■ **Requirements**: Copy out the records below word for word, leaving out the pictures.

** Start Recorded information **

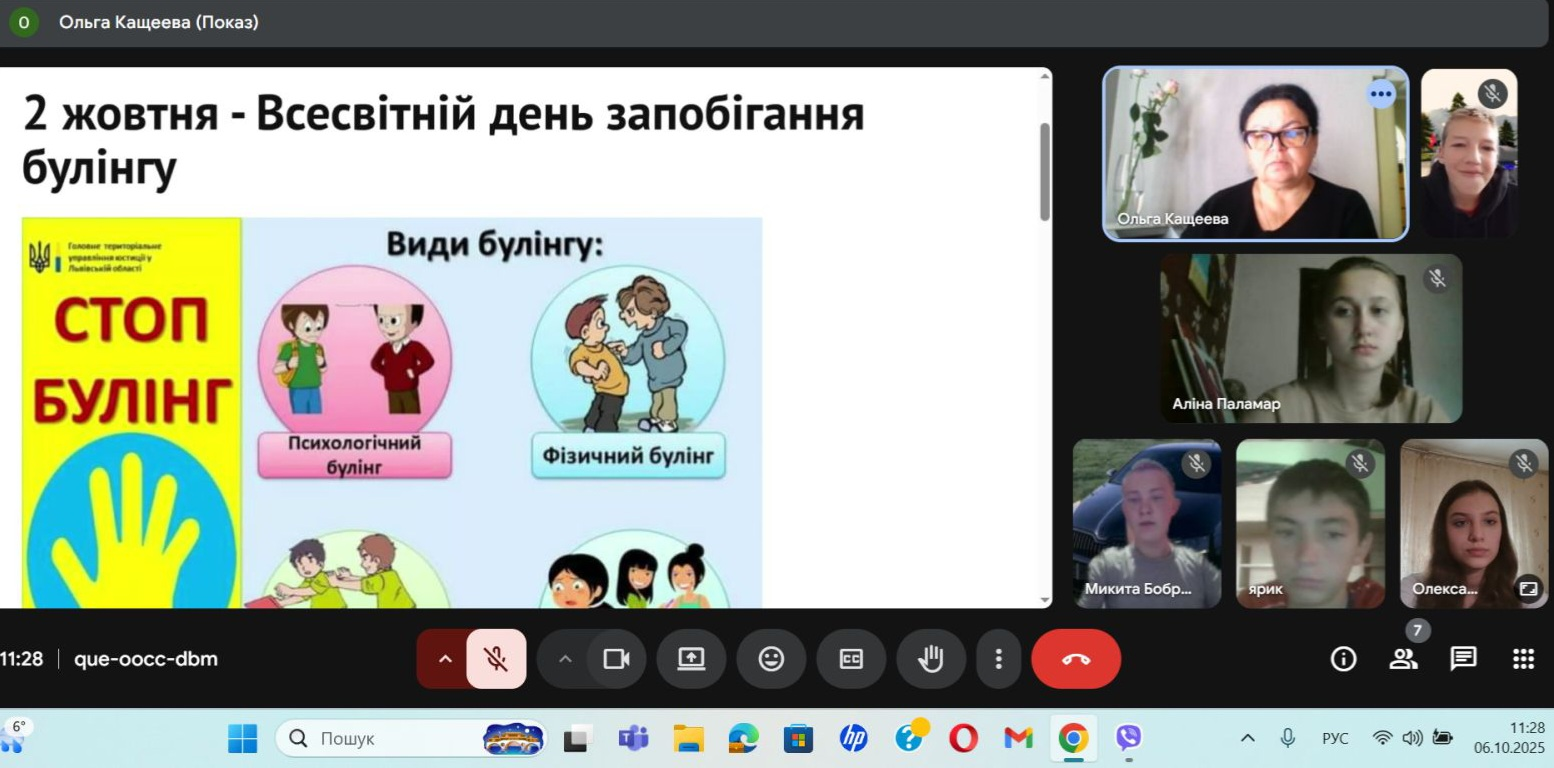The height and width of the screenshot is (768, 1554).
Task: Expand audio settings arrow beside microphone
Action: [445, 659]
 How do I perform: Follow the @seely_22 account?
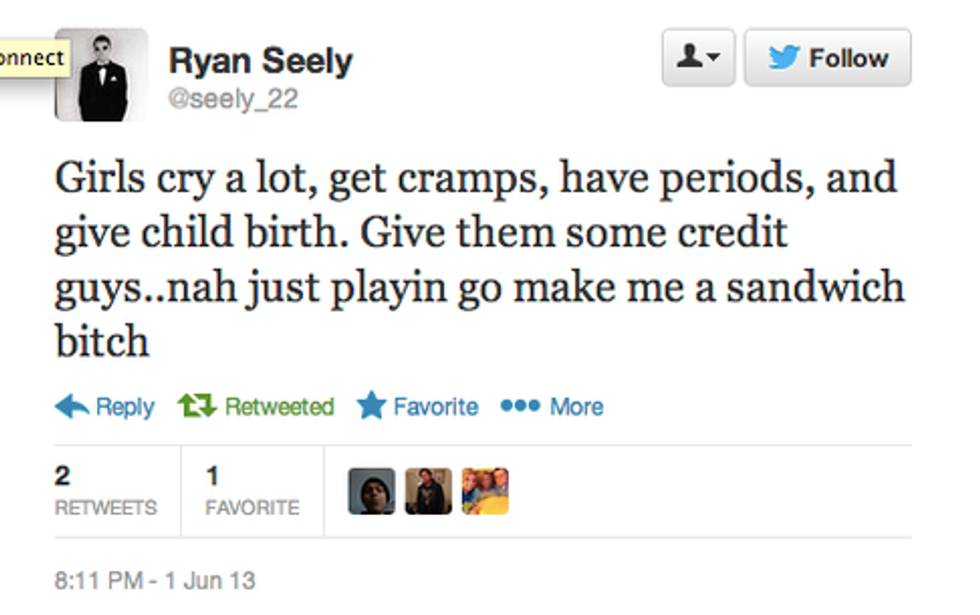827,59

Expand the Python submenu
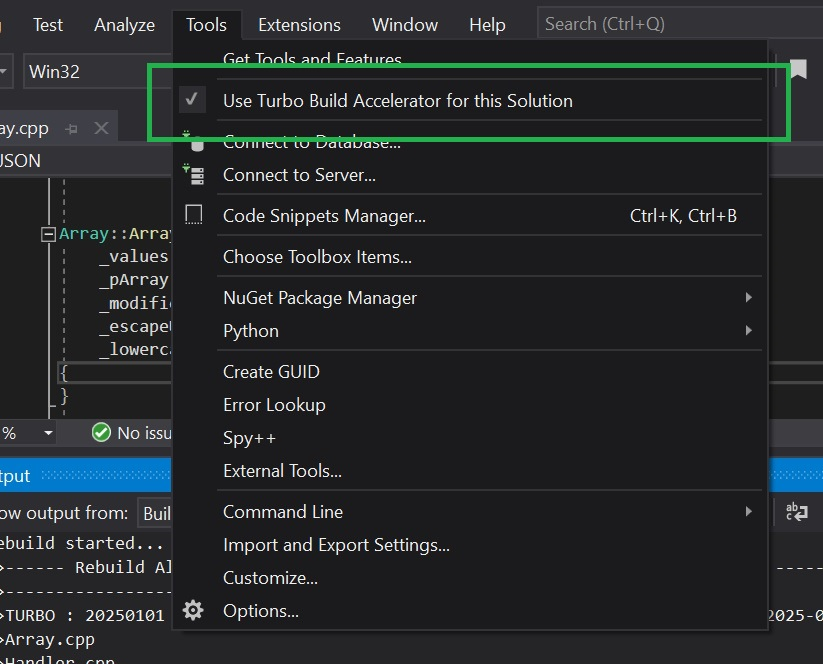click(x=748, y=331)
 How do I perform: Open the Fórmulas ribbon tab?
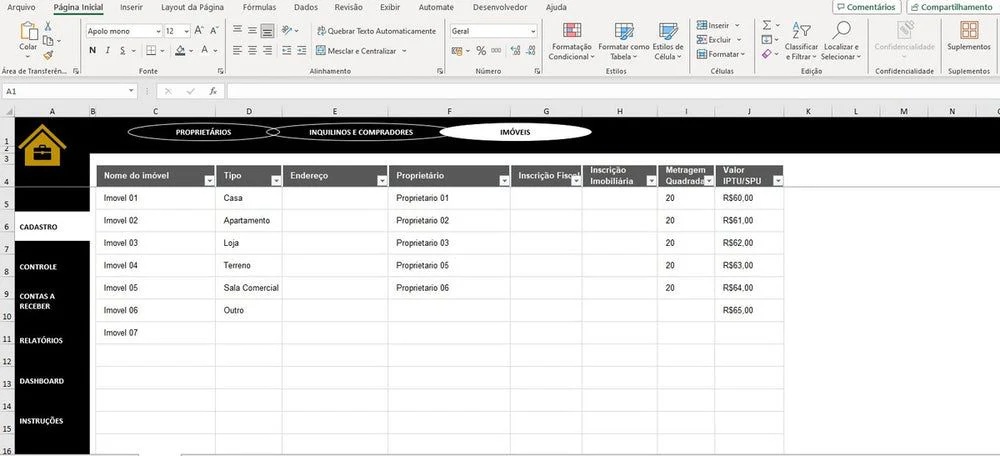pyautogui.click(x=259, y=7)
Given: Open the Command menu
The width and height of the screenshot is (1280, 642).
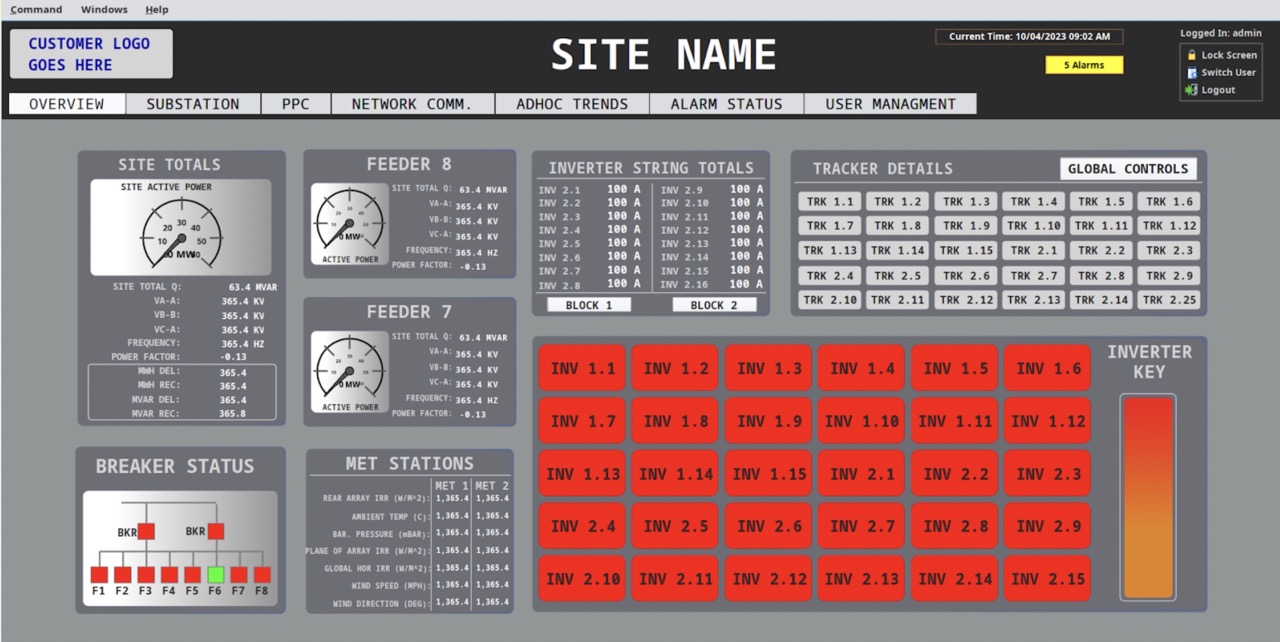Looking at the screenshot, I should tap(36, 10).
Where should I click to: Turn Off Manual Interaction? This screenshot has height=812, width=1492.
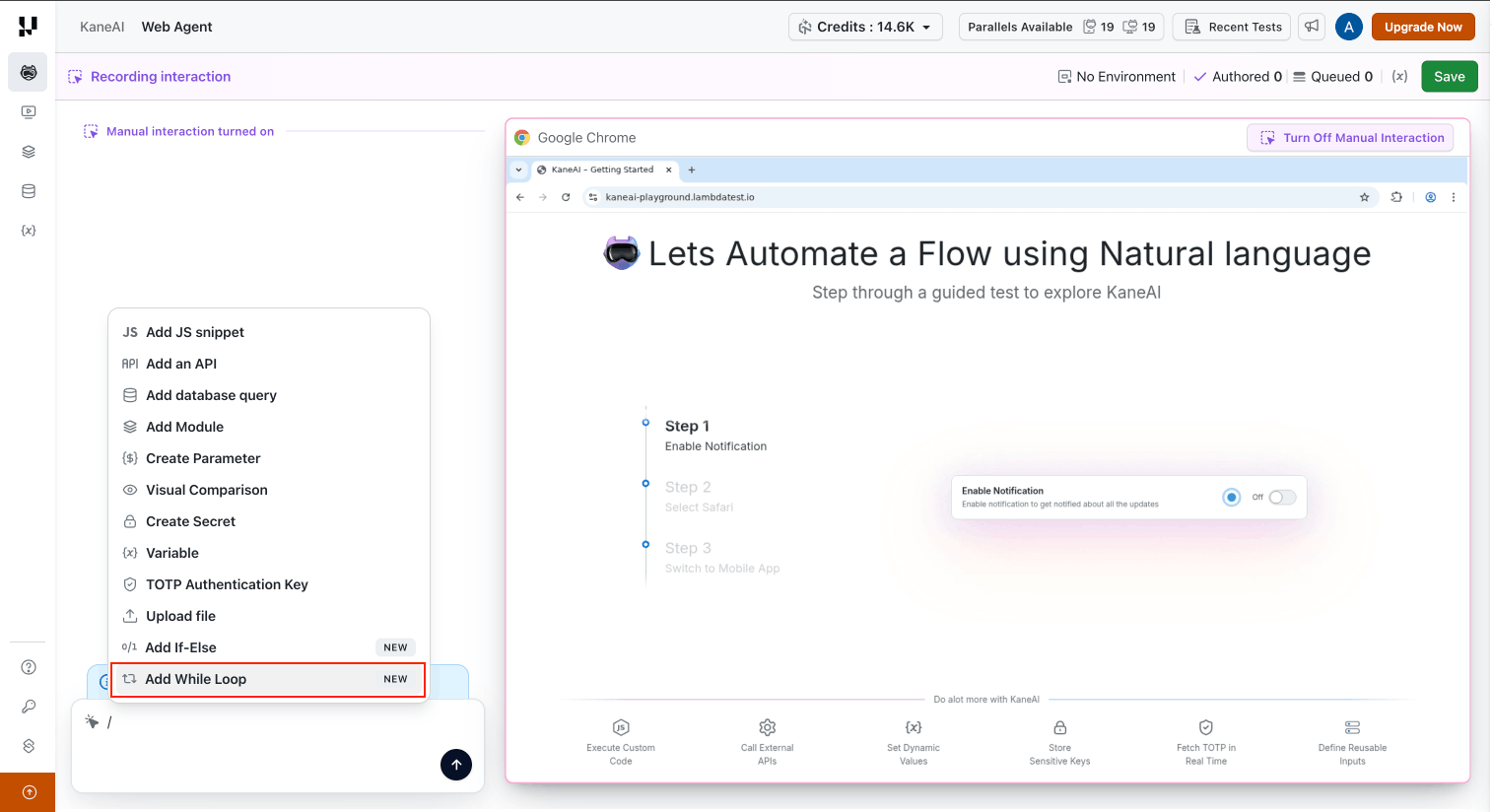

** End Recorded information **

■ **Exercise result**:
The height and width of the screenshot is (768, 1554).
Task: Expand audio settings arrow beside microphone
Action: [445, 659]
 How do I perform: Follow the @seely_22 account?
827,59

Expand the Python submenu
click(x=748, y=331)
 How do I perform: Open the Fórmulas ribbon tab?
pyautogui.click(x=259, y=7)
Given: Open the Command menu
The width and height of the screenshot is (1280, 642).
Looking at the screenshot, I should tap(36, 10).
Where should I click to: Turn Off Manual Interaction? This screenshot has height=812, width=1492.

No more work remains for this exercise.